- The records:
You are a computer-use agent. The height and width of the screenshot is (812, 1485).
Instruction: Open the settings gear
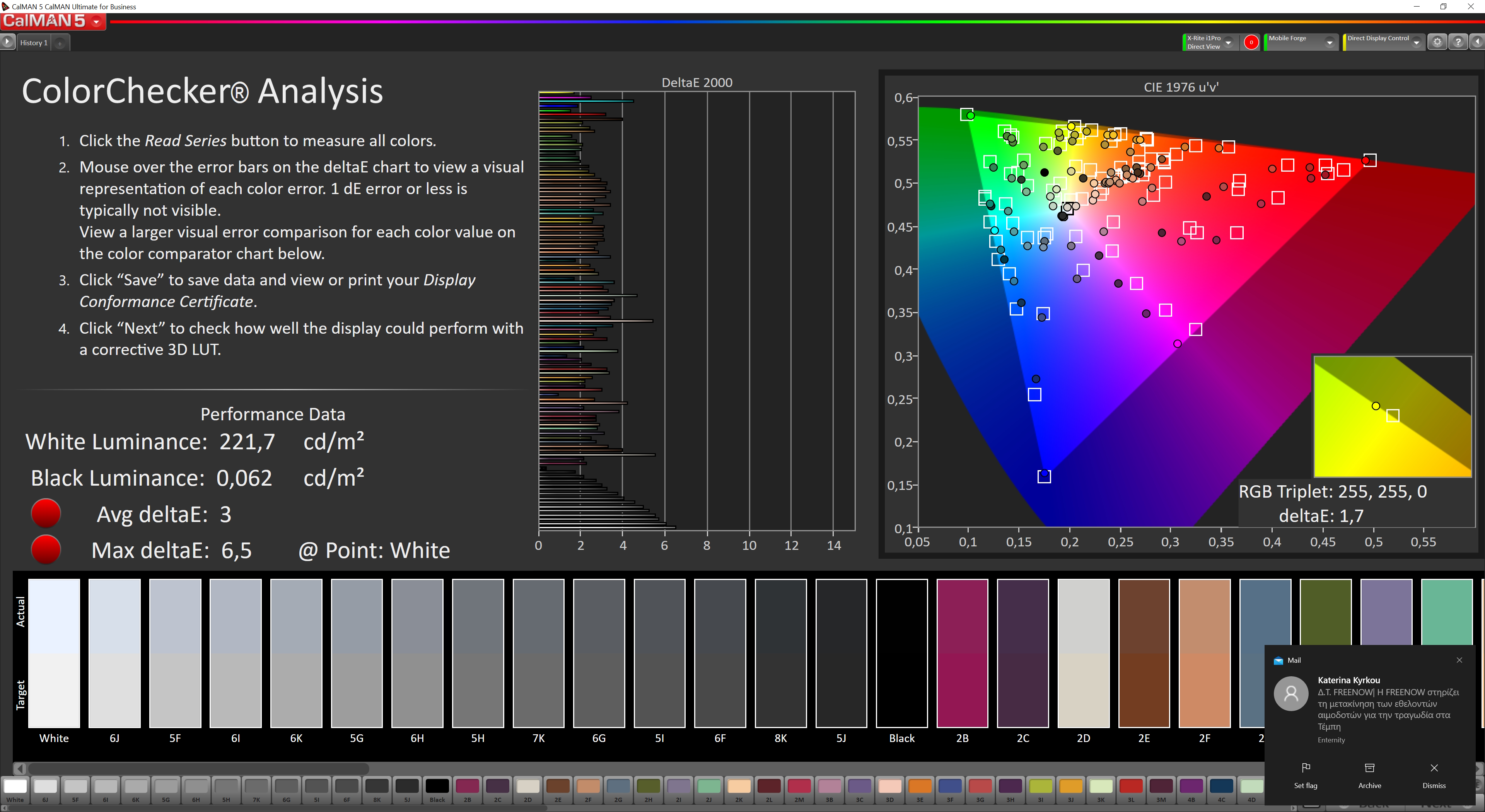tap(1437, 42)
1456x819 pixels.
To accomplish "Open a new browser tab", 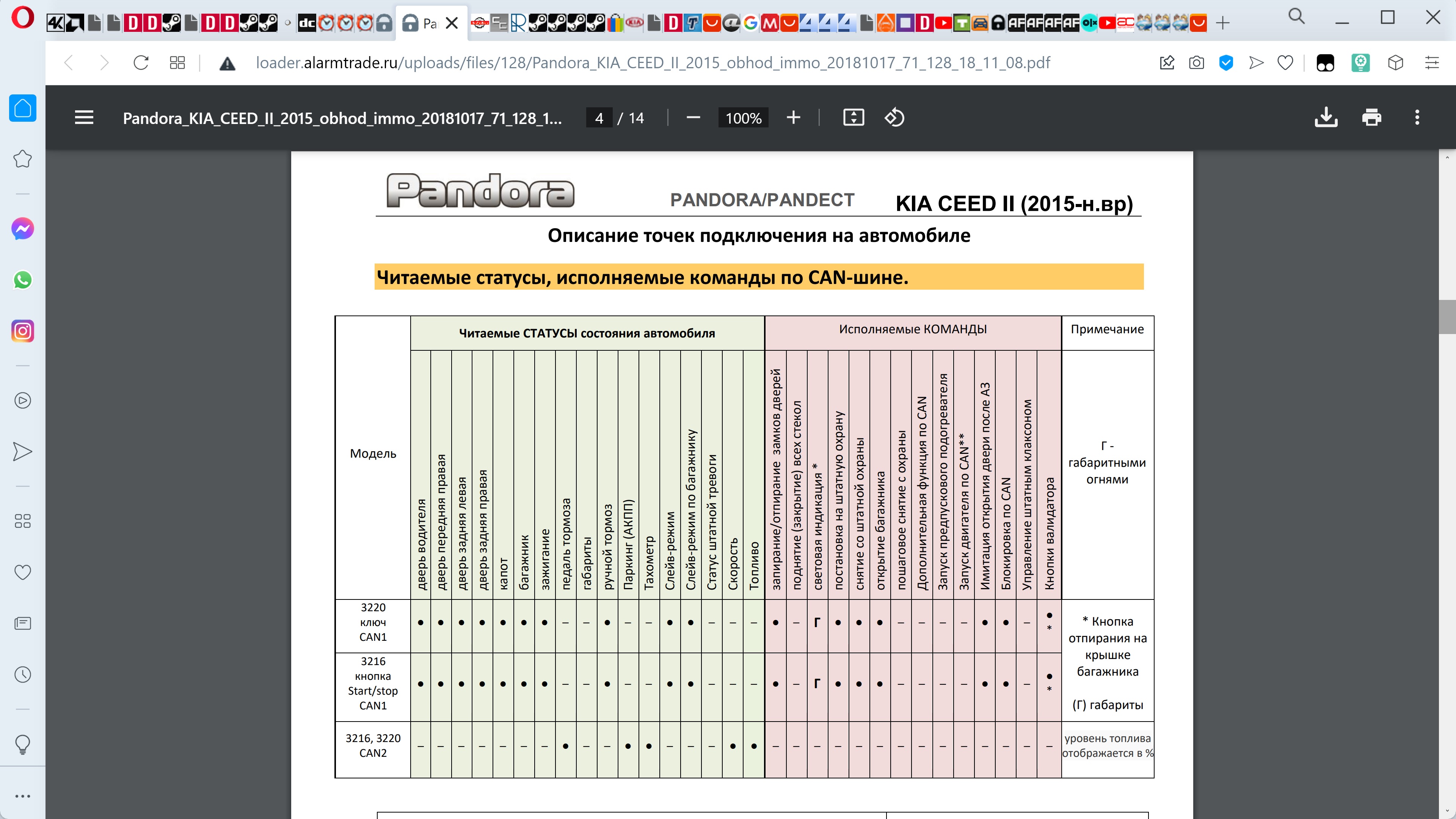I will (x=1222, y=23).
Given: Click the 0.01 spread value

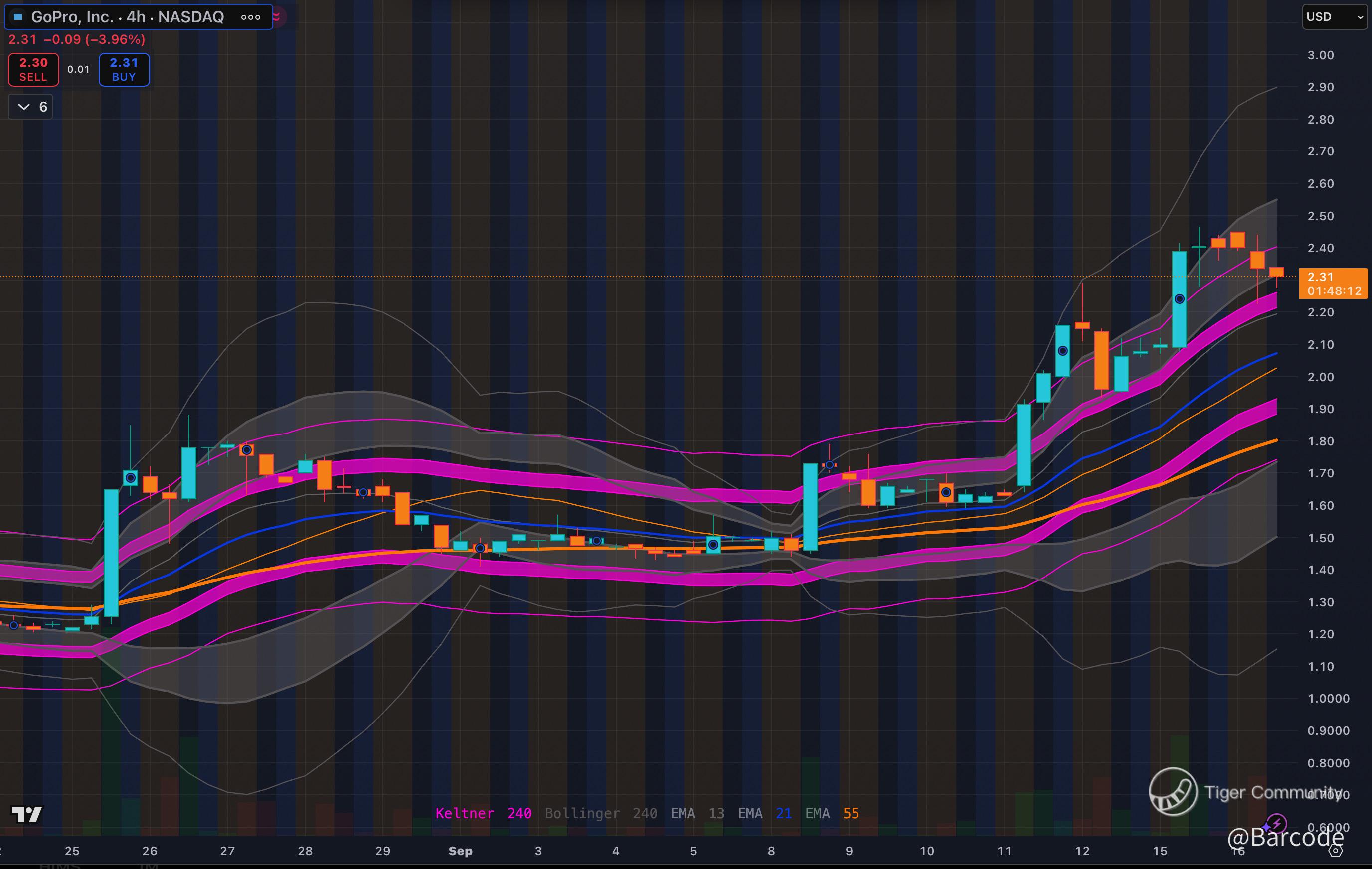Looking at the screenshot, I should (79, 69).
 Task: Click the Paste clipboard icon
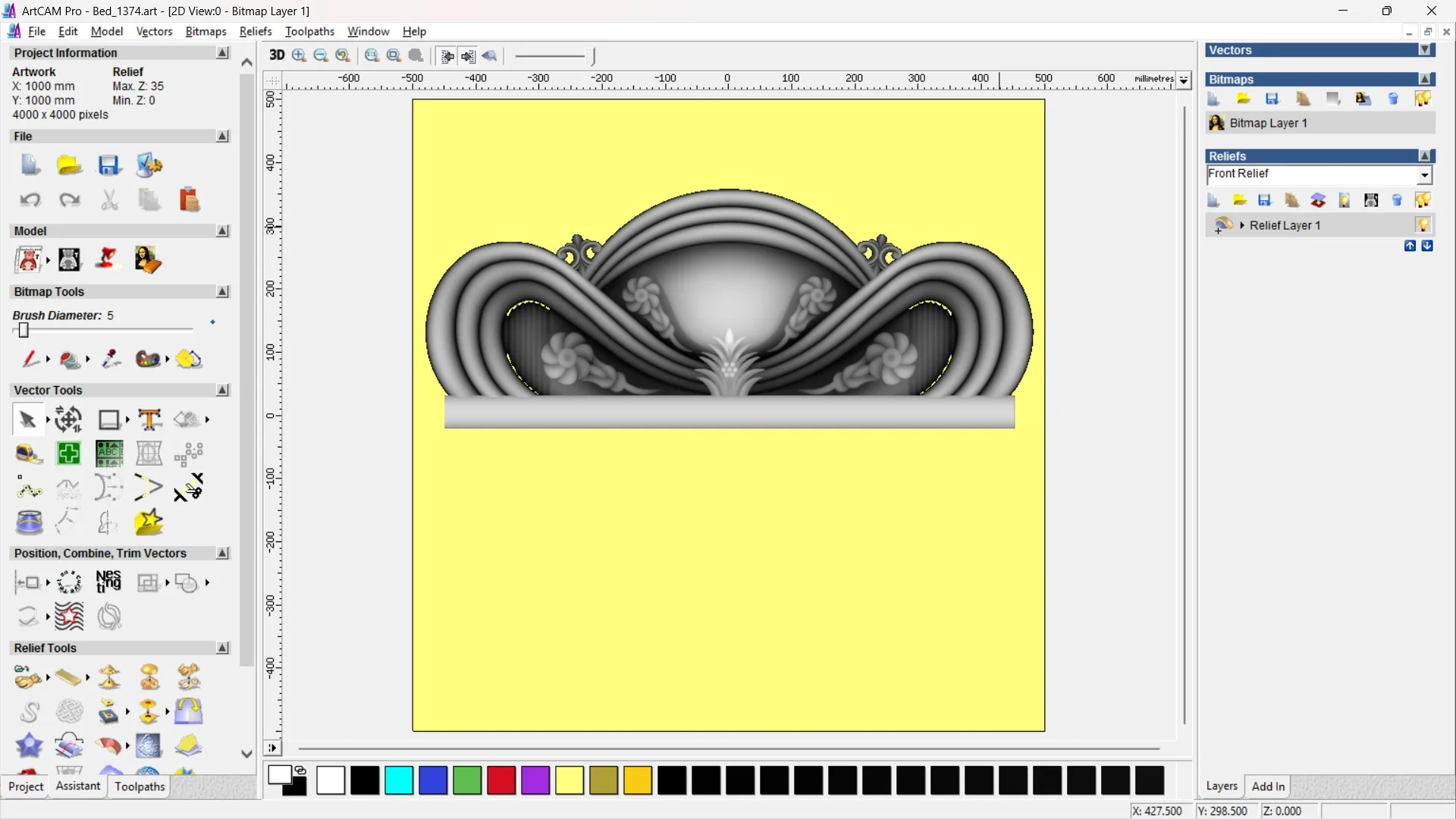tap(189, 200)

- Exercise description:
Could you reproduce exactly, and only, the lines from the one containing "Given: Click the 0.01 spread value" through the end of the records above, both included, while leaving out the pictures?

- Solution for this exercise:
Given: Click the 0.01 spread value

Looking at the screenshot, I should (79, 69).
 Task: Click the Paste clipboard icon
tap(189, 200)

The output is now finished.